▶ _ASSIGNMENT_: Through to the final line, write out the records below exactly, omitting any images they contain.

▶ _Records drawn from a dataset_:

* * *

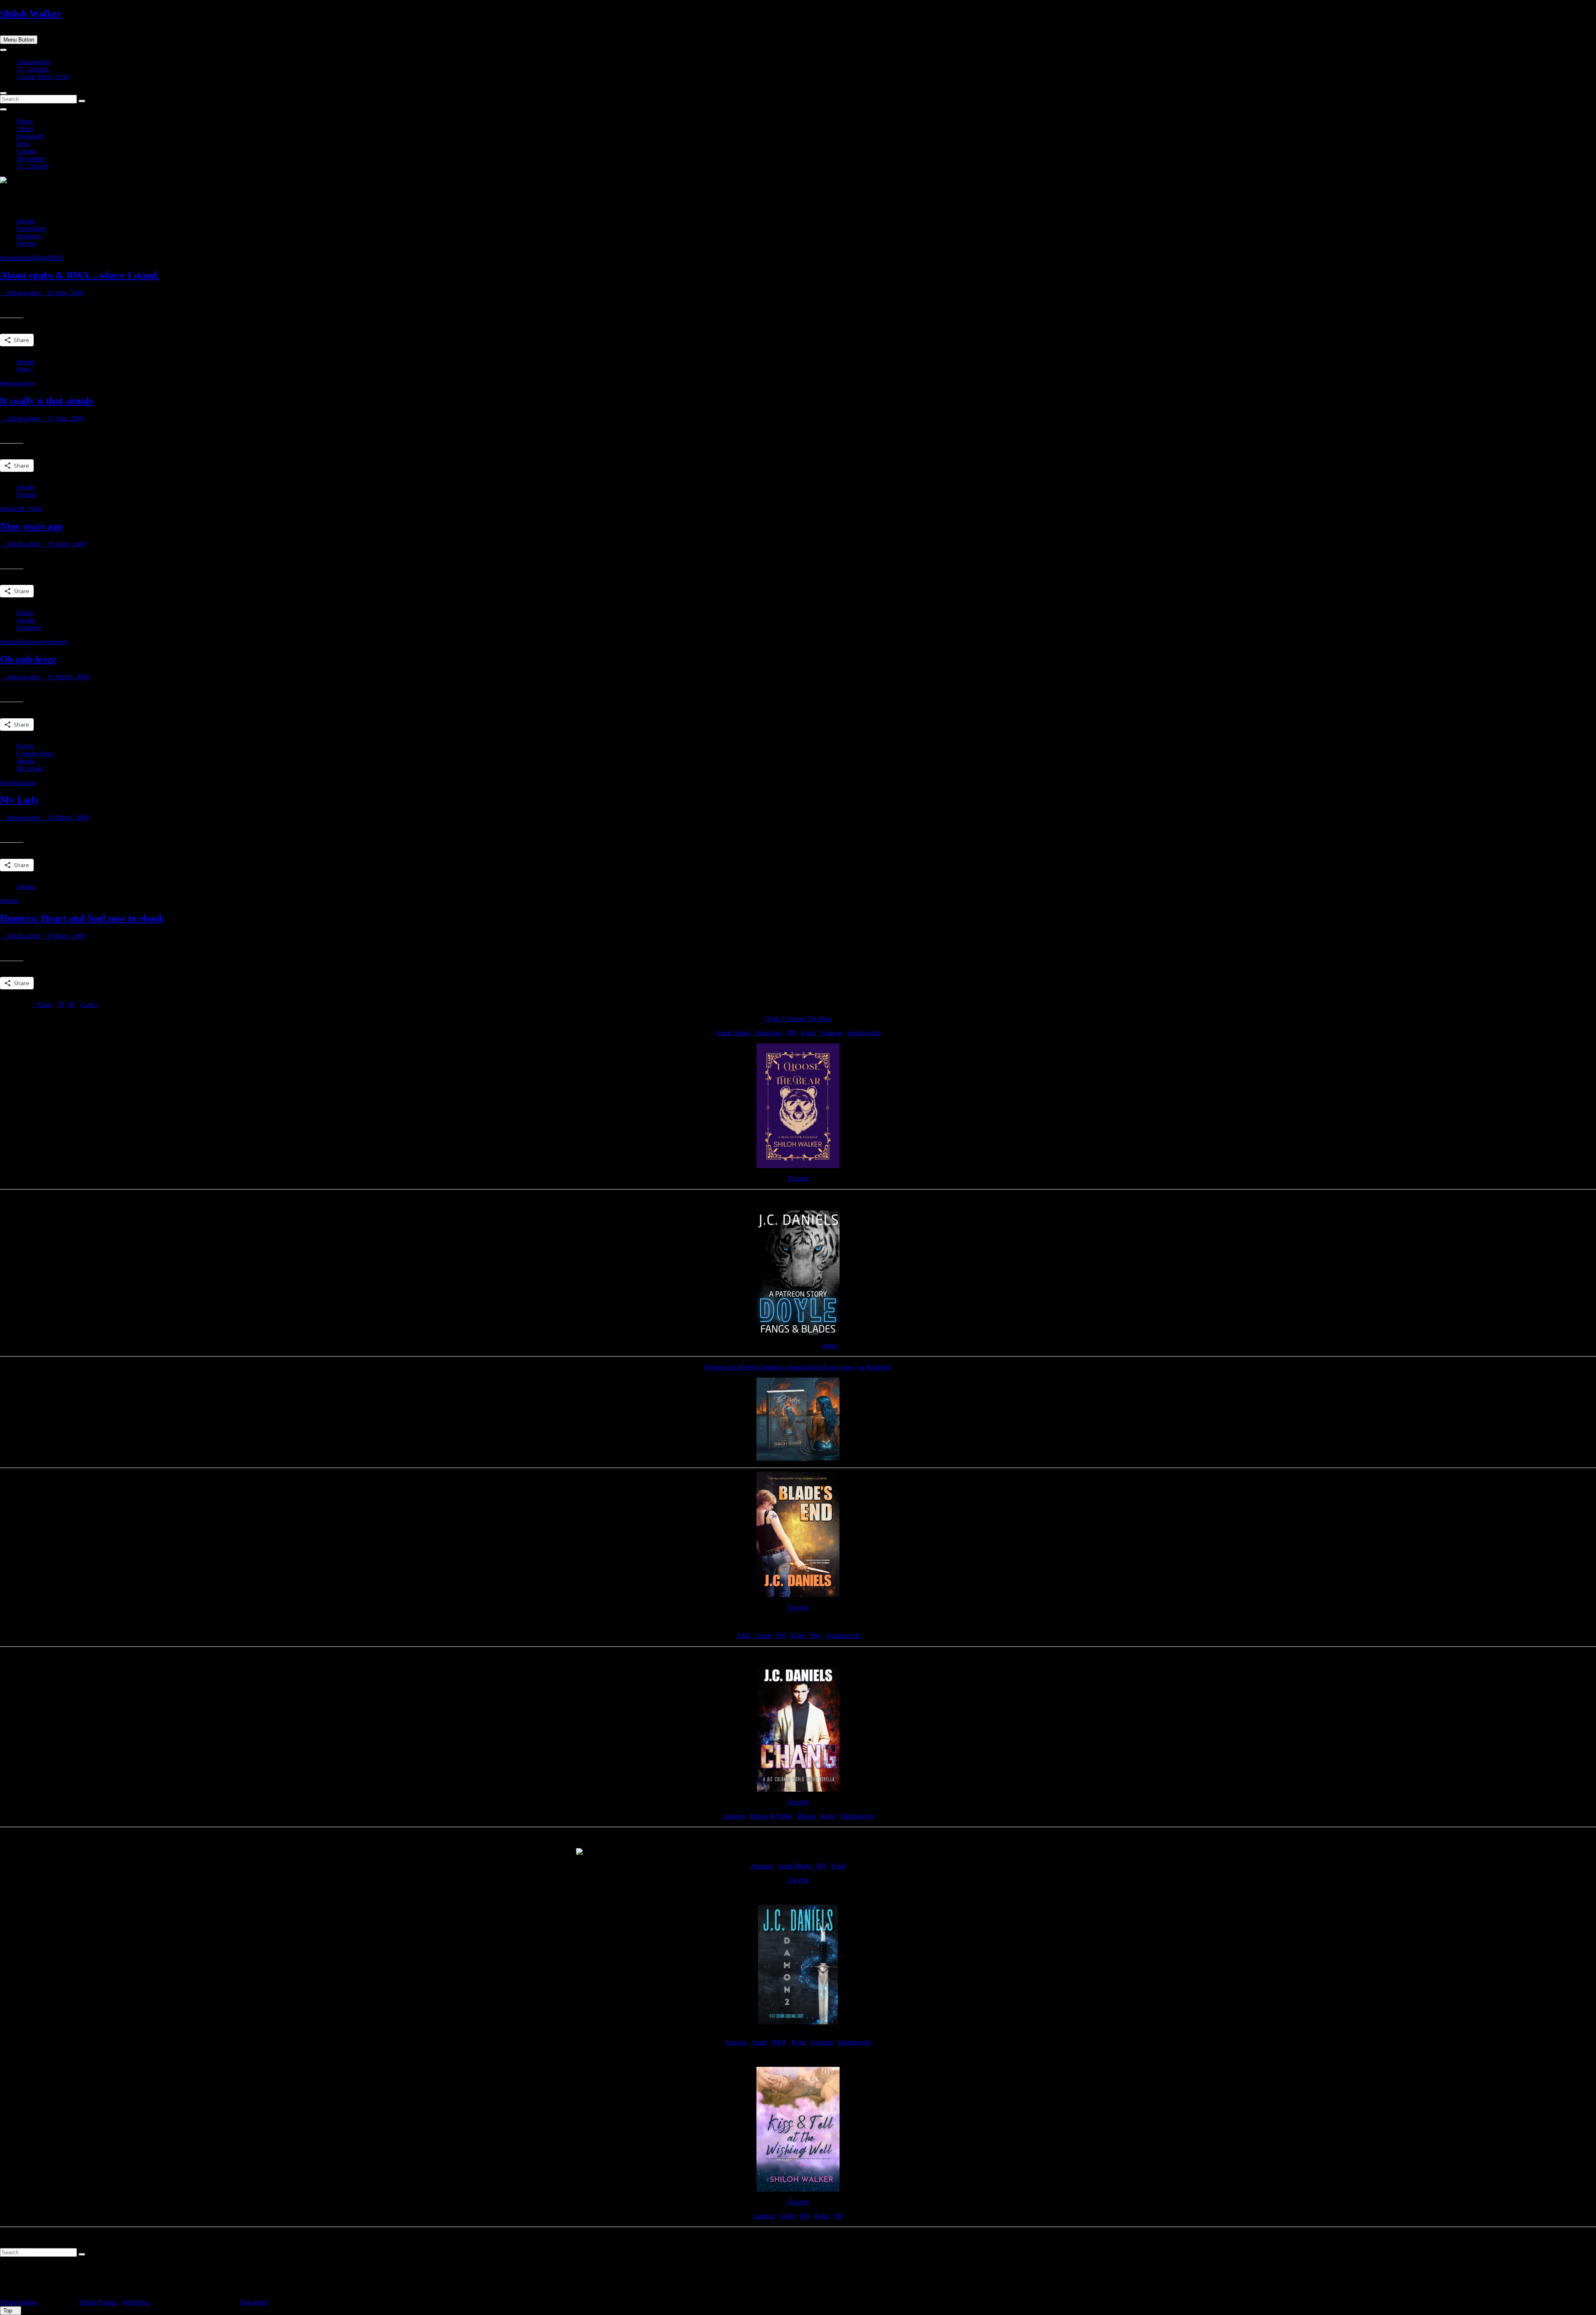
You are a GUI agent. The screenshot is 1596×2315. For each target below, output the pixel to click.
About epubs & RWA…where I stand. (79, 275)
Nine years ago (31, 526)
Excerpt (798, 1178)
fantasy (28, 782)
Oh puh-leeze (28, 659)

* * *

▶ _SOLUTION FOR THIS PROBLEM_:
You are a GUI agent. The screenshot is 1596×2315. For each target below, output the pixel to click.
About epubs & RWA…where I stand. (79, 275)
Nine years ago (31, 526)
Excerpt (798, 1178)
fantasy (28, 782)
Oh puh-leeze (28, 659)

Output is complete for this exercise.